In any case, from our side, the recommendation is clear; good system, needs a bit of work, above all, given its protean role, needs money.
2) Platforms. The question of federal funding of research platforms seems to us particularly apposite. Our Network of Institutes has never really fit in, though we should say that NSERC has done its best to be accommodating. Early on, they were funded through some major facilities programs; they then, for a while, basically each had a status of individual Grant Selection Committees, and even participated as such in the various reallocations that took place. (Interestingly, they always did very well, coming in in the top four of the two dozen or so committees in the competition.) The latest format has them lumped in with Mathematics and Statistics Discovery grants, where they represent 20% of the budget; they are subject to a Long Range Plan, in which the community must allocate resources.

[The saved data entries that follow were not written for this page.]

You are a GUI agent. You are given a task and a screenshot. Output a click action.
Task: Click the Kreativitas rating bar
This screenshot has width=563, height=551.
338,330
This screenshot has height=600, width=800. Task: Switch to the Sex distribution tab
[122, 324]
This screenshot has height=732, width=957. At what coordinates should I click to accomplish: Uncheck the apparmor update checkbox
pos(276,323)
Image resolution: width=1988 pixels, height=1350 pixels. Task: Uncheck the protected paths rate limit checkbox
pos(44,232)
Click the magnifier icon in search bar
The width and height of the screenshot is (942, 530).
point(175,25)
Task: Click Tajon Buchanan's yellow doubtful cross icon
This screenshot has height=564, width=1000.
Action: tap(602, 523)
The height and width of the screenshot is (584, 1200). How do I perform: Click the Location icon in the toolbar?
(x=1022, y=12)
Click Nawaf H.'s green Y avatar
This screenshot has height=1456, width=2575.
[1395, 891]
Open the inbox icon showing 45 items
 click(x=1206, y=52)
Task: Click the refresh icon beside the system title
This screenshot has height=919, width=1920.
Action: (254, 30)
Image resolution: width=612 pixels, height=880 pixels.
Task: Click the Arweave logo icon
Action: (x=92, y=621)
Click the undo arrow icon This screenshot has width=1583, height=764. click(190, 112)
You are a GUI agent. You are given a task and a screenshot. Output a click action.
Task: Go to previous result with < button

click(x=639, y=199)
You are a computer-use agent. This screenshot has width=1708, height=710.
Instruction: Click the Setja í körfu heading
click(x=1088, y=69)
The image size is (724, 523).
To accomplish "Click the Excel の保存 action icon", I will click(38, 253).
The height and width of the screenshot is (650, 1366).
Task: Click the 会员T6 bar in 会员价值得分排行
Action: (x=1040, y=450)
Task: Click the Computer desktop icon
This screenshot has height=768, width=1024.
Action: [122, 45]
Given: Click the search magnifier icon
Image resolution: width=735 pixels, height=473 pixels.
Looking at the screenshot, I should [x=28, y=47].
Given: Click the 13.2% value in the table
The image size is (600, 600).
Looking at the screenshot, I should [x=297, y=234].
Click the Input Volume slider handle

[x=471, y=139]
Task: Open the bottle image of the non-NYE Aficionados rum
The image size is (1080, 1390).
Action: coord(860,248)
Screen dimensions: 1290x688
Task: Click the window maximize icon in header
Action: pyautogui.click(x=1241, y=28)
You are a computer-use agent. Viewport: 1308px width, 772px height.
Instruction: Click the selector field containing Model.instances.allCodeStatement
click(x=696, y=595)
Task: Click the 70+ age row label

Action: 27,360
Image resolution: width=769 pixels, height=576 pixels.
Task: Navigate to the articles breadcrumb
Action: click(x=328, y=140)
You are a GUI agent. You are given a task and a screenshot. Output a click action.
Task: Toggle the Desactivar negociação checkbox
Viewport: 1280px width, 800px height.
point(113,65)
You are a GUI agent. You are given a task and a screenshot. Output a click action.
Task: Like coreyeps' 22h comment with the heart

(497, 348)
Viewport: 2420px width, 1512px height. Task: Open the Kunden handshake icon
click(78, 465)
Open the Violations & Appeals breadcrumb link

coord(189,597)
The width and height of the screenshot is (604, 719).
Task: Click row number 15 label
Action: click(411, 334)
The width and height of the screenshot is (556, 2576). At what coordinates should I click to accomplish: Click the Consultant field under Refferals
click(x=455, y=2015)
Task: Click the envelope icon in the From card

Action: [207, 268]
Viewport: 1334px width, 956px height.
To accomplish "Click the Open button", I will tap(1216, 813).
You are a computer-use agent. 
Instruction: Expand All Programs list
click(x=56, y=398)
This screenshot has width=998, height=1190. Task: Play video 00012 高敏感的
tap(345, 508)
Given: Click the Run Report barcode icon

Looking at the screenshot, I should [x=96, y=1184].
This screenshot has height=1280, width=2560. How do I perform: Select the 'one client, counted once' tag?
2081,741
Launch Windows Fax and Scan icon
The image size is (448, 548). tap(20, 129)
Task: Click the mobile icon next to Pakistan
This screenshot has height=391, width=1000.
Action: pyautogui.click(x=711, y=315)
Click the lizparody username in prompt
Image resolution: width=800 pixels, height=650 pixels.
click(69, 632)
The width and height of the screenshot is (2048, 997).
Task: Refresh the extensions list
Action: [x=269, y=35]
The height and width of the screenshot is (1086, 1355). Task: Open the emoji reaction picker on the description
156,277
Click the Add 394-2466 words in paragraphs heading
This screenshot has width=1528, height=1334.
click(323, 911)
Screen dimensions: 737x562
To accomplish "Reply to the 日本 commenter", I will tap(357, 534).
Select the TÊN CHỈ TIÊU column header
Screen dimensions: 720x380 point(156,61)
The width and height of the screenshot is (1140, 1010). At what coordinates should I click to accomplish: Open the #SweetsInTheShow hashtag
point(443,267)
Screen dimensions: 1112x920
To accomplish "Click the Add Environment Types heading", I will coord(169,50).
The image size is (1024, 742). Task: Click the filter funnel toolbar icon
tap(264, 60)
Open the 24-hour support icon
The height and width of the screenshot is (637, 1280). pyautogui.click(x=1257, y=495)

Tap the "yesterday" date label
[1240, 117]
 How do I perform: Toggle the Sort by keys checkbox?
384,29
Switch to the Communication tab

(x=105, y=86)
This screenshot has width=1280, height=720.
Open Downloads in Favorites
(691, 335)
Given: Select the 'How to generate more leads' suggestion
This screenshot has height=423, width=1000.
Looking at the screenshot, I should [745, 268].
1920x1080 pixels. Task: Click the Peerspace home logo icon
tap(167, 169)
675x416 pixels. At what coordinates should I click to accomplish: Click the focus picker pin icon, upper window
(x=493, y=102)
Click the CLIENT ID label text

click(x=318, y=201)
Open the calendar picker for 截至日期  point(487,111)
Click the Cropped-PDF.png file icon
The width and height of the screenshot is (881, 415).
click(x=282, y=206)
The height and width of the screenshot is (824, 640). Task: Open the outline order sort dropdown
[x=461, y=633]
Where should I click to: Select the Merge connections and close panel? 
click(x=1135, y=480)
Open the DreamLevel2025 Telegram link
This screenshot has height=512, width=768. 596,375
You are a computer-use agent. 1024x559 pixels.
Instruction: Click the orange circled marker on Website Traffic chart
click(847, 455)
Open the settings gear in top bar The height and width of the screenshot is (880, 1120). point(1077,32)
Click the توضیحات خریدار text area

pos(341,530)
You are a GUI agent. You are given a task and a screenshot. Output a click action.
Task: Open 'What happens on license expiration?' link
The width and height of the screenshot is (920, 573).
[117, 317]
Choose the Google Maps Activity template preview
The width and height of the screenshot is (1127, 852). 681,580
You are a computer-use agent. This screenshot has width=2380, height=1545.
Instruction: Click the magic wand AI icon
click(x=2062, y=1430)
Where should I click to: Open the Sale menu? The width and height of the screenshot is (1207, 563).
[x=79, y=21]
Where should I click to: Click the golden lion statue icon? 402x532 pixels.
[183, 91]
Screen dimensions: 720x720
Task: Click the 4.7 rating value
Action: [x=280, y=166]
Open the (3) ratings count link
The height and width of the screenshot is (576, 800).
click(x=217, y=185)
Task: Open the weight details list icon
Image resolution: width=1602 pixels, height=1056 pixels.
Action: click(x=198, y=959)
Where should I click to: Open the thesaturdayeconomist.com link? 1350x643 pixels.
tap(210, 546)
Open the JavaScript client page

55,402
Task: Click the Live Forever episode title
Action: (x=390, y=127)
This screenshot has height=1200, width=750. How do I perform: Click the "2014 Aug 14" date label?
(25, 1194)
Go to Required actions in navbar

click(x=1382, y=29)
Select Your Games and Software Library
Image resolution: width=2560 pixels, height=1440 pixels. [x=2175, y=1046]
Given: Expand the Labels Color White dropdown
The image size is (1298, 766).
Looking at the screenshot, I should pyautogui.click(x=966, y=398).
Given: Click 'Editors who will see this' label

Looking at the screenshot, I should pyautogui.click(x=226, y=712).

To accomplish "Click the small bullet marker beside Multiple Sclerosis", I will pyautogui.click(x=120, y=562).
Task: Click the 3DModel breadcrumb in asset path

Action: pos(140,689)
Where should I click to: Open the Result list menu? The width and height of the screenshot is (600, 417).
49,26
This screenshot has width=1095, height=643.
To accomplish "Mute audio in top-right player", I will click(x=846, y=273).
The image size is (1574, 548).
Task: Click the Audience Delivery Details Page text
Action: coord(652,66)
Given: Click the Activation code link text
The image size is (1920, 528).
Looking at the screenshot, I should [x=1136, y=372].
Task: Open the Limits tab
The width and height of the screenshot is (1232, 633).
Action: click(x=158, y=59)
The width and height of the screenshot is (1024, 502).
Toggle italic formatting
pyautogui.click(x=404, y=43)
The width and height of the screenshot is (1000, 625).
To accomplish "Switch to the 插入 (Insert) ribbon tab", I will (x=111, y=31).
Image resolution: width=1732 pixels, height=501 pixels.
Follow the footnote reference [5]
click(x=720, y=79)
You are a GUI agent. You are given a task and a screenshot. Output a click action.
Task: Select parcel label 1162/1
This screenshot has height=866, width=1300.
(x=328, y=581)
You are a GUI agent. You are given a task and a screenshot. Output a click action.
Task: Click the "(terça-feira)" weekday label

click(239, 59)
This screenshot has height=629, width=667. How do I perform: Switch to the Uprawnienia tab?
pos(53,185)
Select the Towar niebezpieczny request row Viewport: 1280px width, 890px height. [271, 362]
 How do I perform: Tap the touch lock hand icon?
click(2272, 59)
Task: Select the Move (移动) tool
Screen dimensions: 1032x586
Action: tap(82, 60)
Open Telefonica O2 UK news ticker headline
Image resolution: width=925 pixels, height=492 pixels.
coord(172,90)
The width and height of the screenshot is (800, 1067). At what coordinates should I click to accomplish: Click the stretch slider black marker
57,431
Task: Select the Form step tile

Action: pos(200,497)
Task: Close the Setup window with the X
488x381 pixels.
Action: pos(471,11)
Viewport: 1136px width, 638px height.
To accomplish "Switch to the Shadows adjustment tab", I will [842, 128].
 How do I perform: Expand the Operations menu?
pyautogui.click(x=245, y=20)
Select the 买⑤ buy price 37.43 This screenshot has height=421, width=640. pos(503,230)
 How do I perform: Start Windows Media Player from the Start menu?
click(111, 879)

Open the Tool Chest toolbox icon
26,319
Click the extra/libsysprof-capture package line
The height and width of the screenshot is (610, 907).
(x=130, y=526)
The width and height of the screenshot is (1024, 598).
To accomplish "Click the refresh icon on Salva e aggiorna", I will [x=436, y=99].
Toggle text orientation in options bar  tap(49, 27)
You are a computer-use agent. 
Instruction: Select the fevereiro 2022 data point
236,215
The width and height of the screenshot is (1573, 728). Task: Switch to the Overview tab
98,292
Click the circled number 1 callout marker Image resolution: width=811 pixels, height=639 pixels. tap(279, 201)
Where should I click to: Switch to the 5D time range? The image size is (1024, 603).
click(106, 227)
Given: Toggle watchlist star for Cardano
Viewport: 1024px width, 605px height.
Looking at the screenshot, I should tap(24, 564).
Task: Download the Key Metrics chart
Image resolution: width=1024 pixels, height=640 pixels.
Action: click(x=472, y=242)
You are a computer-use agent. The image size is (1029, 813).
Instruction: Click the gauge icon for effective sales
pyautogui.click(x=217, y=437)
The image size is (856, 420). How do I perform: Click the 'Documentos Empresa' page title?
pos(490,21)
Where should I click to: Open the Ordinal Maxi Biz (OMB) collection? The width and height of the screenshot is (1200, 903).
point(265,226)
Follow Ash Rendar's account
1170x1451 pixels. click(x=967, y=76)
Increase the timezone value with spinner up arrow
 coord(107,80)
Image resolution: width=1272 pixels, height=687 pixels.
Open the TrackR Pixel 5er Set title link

Again, a source of stasis, as a community must decide whether to cannibalise an already stretched system of individual grants in order to fund institutes as they should be. As noted, individual American institutes basically each have the resources allocated to all of Canada’s network; while we run a lean operation, there are limits.
Our institutes have also played a role in fostering a wider, more interdisciplinary approach, going beyond the mathematics and statistics core. The institutes run workshops on the more mathematical and statistical aspects of biology, physics, chemistry and computer science. It is not really an ideal fit for them to be confined to the mathematics and statistics envelope.
It is thus that a separate platform system, that recognizes the contribution to our common intellectual project that these institutes make, seems to us most desirable.
3) International grants. There is a whole world out there waiting to partner with us. Our system is singularly badly adapted to providing the matching funds to participate in say, EU projects. Science is international, and we can only benefit from a wider arena. Some flexible (untargeted!) funds for matching to other countries’ programs would be desirable.
Who we are
These recommendations come from the NSERC Mathematics and Statistics Liaison Committee, a representative group of eleven senior mathematicians and statisticians from across the country constituted by NSERC as a consultative group on issues of funding in mathematics and statistics. Its current membership is
- Nassif Ghoussoub, OC, FRSC, Professor of Mathematics, UBC,
- Paul Gustafson, Professor of Statistics, UBC,
- Jacques Hurtubise FRSC, Professor of Mathematics, McGill University (Chair),
- Jeanette Janssen, Professor of Mathematics, Dalhousie University,
- Niky Kamran FRSC, James McGill Professor of Mathematics, McGill University,
- Barbara Keyfitz, Dr. Charles Saltzer Professor of Mathematics, Ohio State University,
- Mark Lewis FRSC, Canada Research Chair in Mathematical Biology, University of Alberta,
- Kumar Murty FRSC, Professor of Mathematics and Chair, University of Toronto,
- Christiane Rousseau, Professor, Univ. de Montréal and International Mathematical Union,
- Edward Susko, Killam Professor of Mathematics and Statistics, Dalhousie University,
- Changbao Wu, Professor of Statistics, University of Waterloo.